DATA FOR ANALYSIS START
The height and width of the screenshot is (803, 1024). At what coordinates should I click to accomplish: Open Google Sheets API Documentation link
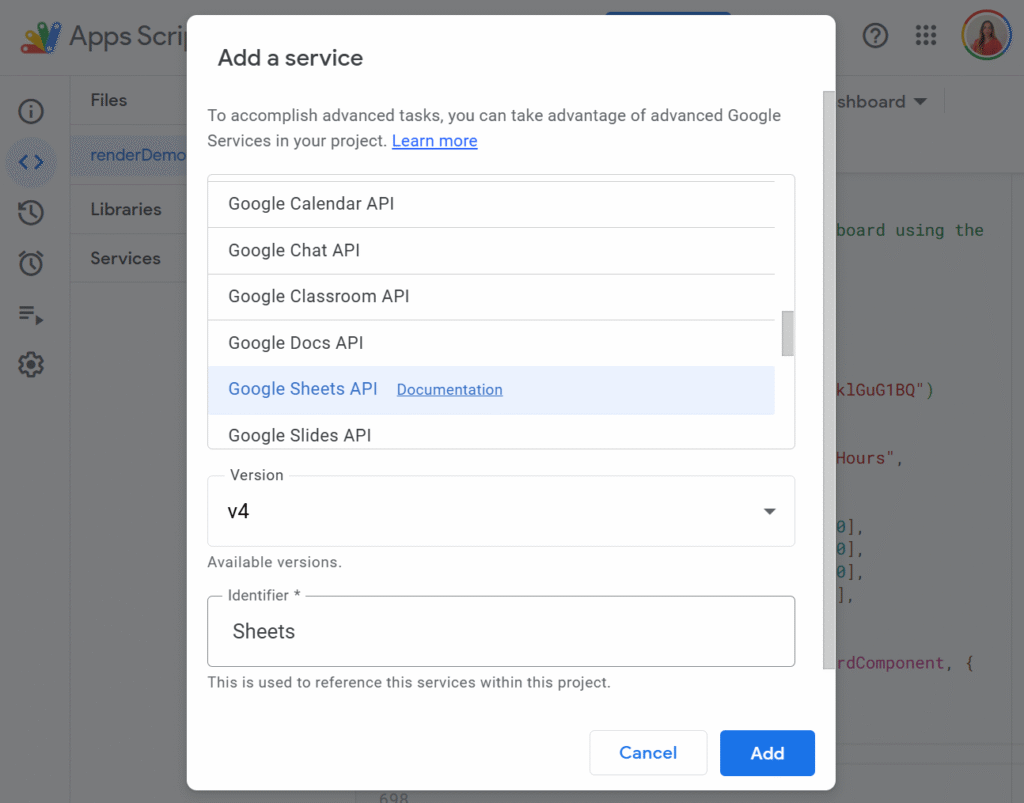(x=449, y=390)
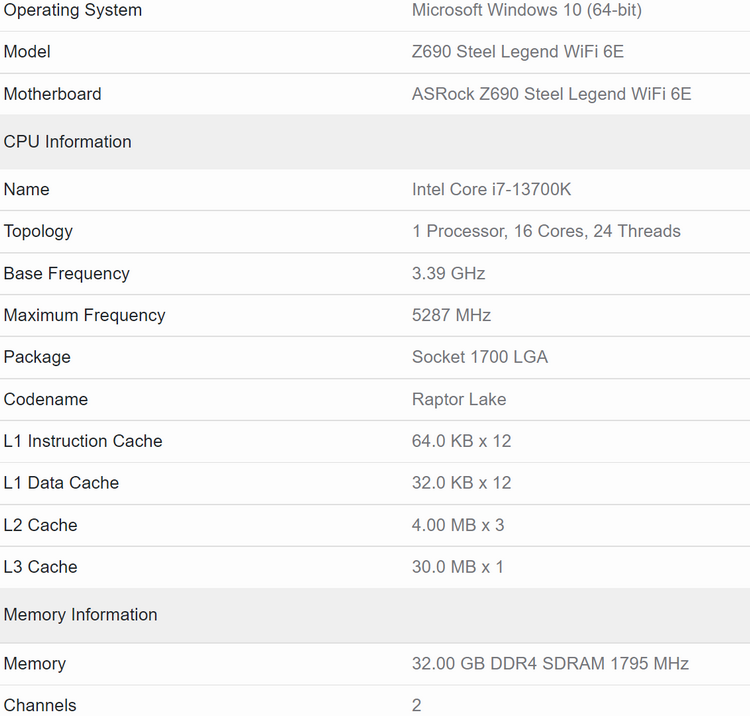Click the L1 Instruction Cache label
The height and width of the screenshot is (716, 750).
[83, 441]
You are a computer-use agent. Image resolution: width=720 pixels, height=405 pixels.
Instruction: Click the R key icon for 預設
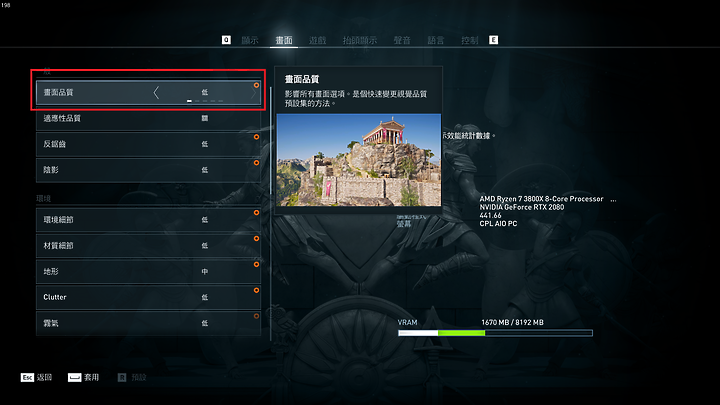pyautogui.click(x=122, y=377)
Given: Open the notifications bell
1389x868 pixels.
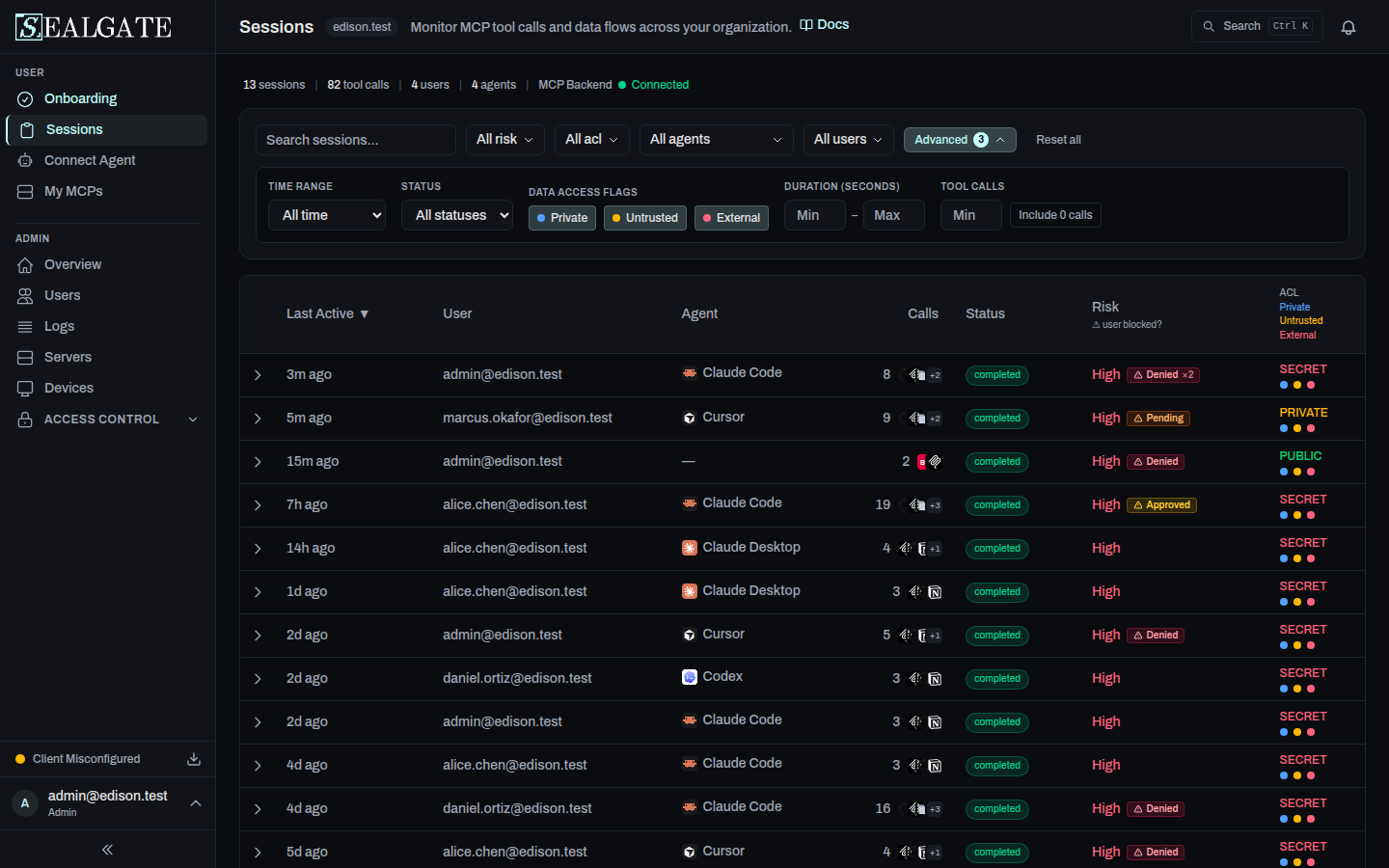Looking at the screenshot, I should click(1348, 27).
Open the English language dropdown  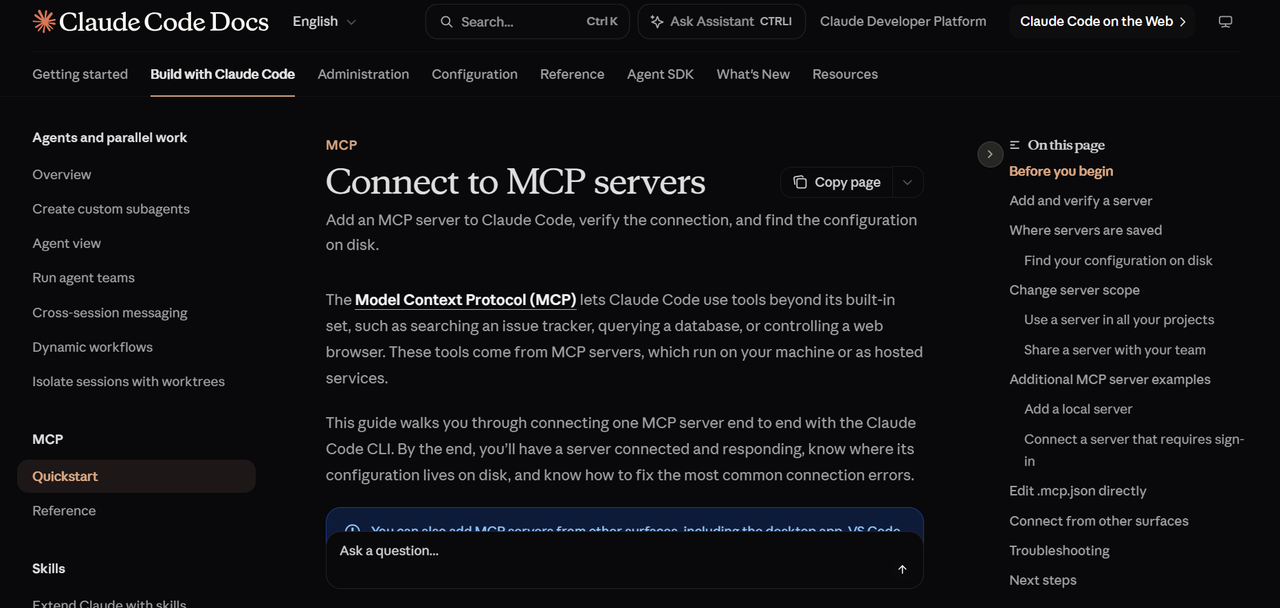pyautogui.click(x=324, y=21)
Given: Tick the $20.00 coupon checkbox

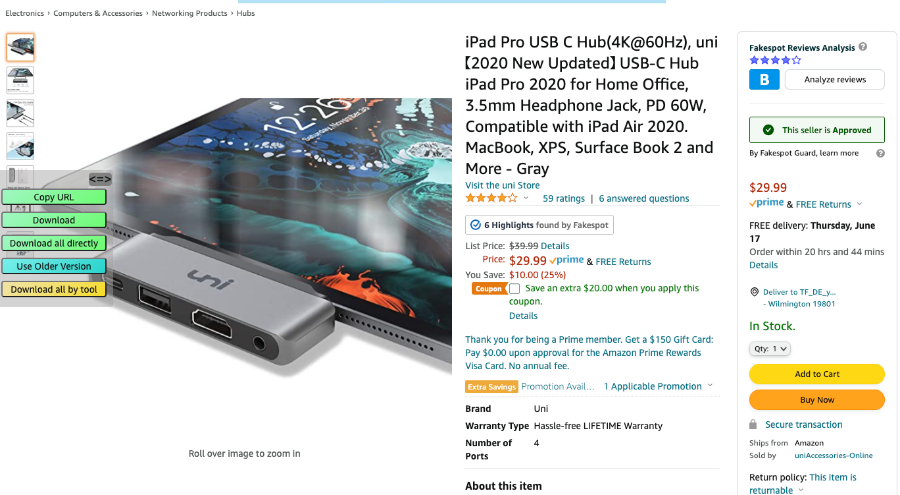Looking at the screenshot, I should 514,288.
DATA FOR ANALYSIS END
WHAT YOU NEED TO DO: Repeat the listing above from its first line through the line that contains "Given: Open the notifications bell", both included, and nothing more. Drop the pictures.

RESPONSE AREA:
The height and width of the screenshot is (803, 1024). At what coordinates should I click to accomplish: Open Google Sheets API Documentation link
(x=449, y=390)
Click the L1 Instruction Cache label
The height and width of the screenshot is (716, 750).
[83, 441]
You are a computer-use agent. Image resolution: width=720 pixels, height=405 pixels.
Instruction: Click the R key icon for 預設
pyautogui.click(x=122, y=377)
Given: Open the notifications bell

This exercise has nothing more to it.